# Heidelberg Weekly Rides or Riders



## wilsonblur (Dec 23, 2003)

I have been living in Heidelberg for 3 years now and have mostly been riding by myself. I don't see many other riders except on the trail. I was at Ramstein for 7 years and there were several MTB clubs/groups that I got to ride with on a regular basis. 

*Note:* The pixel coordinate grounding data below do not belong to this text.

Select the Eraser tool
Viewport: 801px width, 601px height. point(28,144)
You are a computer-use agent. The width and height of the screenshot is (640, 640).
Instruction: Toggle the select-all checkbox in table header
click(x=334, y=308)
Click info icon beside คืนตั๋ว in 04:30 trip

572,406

I am looking to hook up on a regular basis possibly weekly. I travel a lot but I ride year round. I am off to Neustadt tomorrow to one of my favorite routes. Thanks for any info in advance, Mark :thumbsup:


----------



## SwissBuster (Jan 19, 2004)

*Used to...*

... but since left the country.

If you're in need of some new trails, I posted descriptions of my favorites at the time here.


----------



## marty_hd (Oct 26, 2005)

wilsonblur said:


> I have been living in Heidelberg for 3 years now and have mostly been riding by myself. I don't see many other riders except on the trail. I was at Ramstein for 7 years and there were several MTB clubs/groups that I got to ride with on a regular basis.
> 
> I am looking to hook up on a regular basis possibly weekly. I travel a lot but I ride year round. I am off to Neustadt tomorrow to one of my favorite routes. Thanks for any info in advance, Mark :thumbsup:


Mark,
I have also been in HD for a few years now. Check out John's Bike Shop: http://www.johns-radhaus.de/

John is an American with his own bike shop and posts group rides on his website. During the winter there were Tuesday/Thursday 'night' rides however they mostly went roadie during the good weather. I know of a few Americans that get togethor (sporadically) during the week to ride.

Marty


----------



## Jerk_Chicken (Oct 13, 2005)

I'm sorry I found this thread so late. I might be in Heidelberg soon and was wondering about the riding there and the shops in the area.


----------



## wilsonblur (Dec 23, 2003)

*thanks*



marty_hd said:


> Mark,
> I have also been in HD for a few years now. Check out John's Bike Shop: http://www.johns-radhaus.de/
> 
> John is an American with his own bike shop and posts group rides on his website. During the winter there were Tuesday/Thursday 'night' rides however they mostly went roadie during the good weather. I know of a few Americans that get togethor (sporadically) during the week to ride.
> ...


Thanks for the update, I will check out the link. I am headed out today to go visit the "F" trail in Rodalben, out near Pirmasens. Its a great ride if you haven't done it yet. Mark


----------



## wilsonblur (Dec 23, 2003)

Jerk_Chicken said:


> I'm sorry I found this thread so late. I might be in Heidelberg soon and was wondering about the riding there and the shops in the area.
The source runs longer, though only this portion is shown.